An inexpensive and commonly used steroid, dexamethasone, can help save the lives of seriously ill patients. The RECOVERY trial, led by Oxford University, showed that the widely available drug cut deaths by up to a third for patients on ventilators, and by a fifth for those on oxygen.
An anti-viral medicine used against Ebola, remdesivir, was one of the first treatments to emerge for COVID-19, with initial trial evidence suggesting it may shorten the time to recover from infection. In November, the World Health Organisation issued a recommendation against the use of remdesivir as there is currently no evidence it improves survival and other outcomes in hospitalised patients.
A study from Imperial researchers found that treating critically ill patients with the steroid hydrocortisone improves their chances of recovery.

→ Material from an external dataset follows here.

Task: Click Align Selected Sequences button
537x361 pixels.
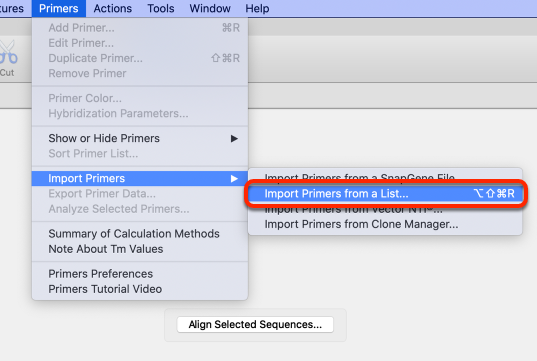Action: [255, 324]
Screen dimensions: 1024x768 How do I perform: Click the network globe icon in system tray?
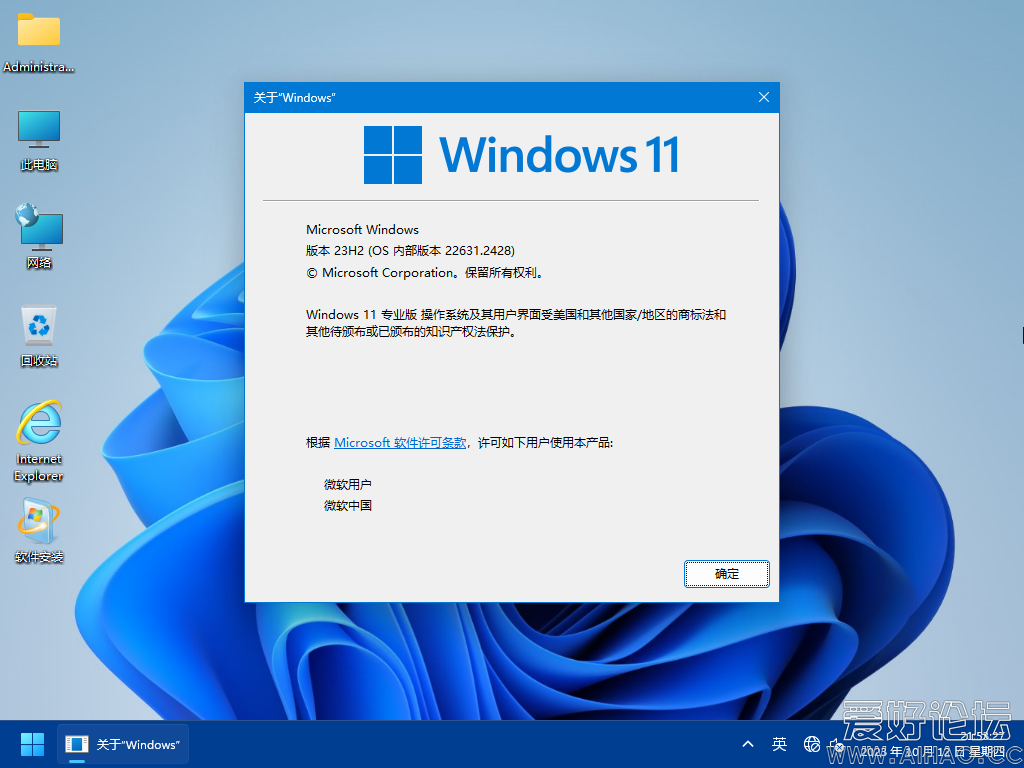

The study, led by Professor Anthony Gordon, found that patients in intensive care who were treated with a regular fixed dose of the steroid for seven days had a better chance of recovery, compared with those who were not treated with the steroid.
Professor Gordon said: “At the beginning of the year at times it felt almost hopeless, knowing that we had no specific treatments. It was a very worrying time. Yet less than six months later, we've found clear, reliable evidence in high quality clinical trials of how we can tackle this devastating disease.”